Le coût du projet est la cible de plusieurs critiques qui disent qu'il a été gonflé au fil du temps, y compris une affirmation selon laquelle il pourrait atteindre 1 milliard de dollars.
Mais M. Mensah a déclaré à la BBC que le bâtiment ne coûterait pas plus de 350 millions de dollars. "Ce chiffre est sacro-saint", a-t-il déclaré, expliquant que la cathédrale serait un pôle chrétien attirant des visiteurs sur le continent et au-delà, ce qui la rendrait économiquement viable.
Il a également nié les affirmations selon lesquelles la cathédrale était la réponse de la majorité chrétienne à la mosquée nationale du Ghana de 10 millions de dollars qui a été construite grâce au financement du gouvernement turc. Celui-ci a été lancé en 2012.
- La première dame du Ghana propose de rembourser toutes les indemnités perçues
"Nous examinons ce que les grandes cathédrales ont fait en Europe en repoussant les frontières de la musique, de l'art et de l'ingénierie, mais compte tenu des conditions économiques auxquelles nous sommes confrontés, nous pouvons revoir notre plan, comme faire une construction par étapes et reconsidérer le type d'artefacts que nous installons dans le bâtiment », a-t-il dit.
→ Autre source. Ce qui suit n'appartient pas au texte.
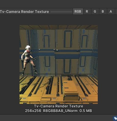Show only the A alpha channel
The height and width of the screenshot is (121, 117).
[x=111, y=11]
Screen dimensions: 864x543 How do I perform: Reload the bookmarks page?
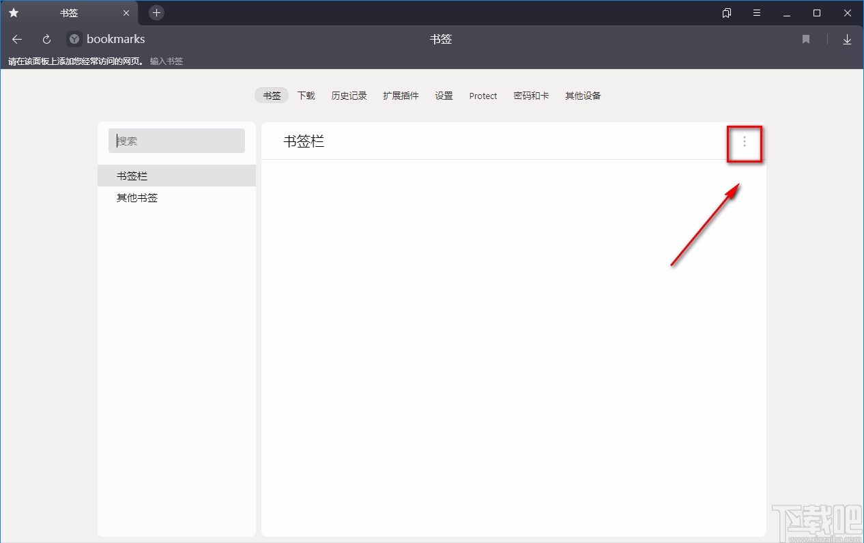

Après que le Parlement a rejeté le financement de la cathédrale, M. Mensah a déclaré que son équipe cherchait d'autres moyens de collecter des fonds.
"Nous élaborons des plans de mobilisation massive de fonds ; comme rallier un million de chrétiens pour qu'ils donnent 20 $ par mois pendant deux ans. Nous voulons également inciter les donateurs, le secteur privé et la communauté de la diaspora à contribuer."
M. Mensah n'a cependant pas renoncé à convaincre les députés de soutenir le financement du projet. Il espère organiser une rencontre avec eux car il pense que certains n'ont pas une compréhension complète du projet.
Mais lui aussi admet que le projet est menacé et qu'il est peu probable qu'il soit achevé l'année prochaine avant que le président Akufo-Addo ne quitte ses fonctions.
"L'achèvement dépend de notre capacité à mobiliser les ressources nécessaires. C'est ce sur quoi nous nous concentrons maintenant", a déclaré M. Mensah.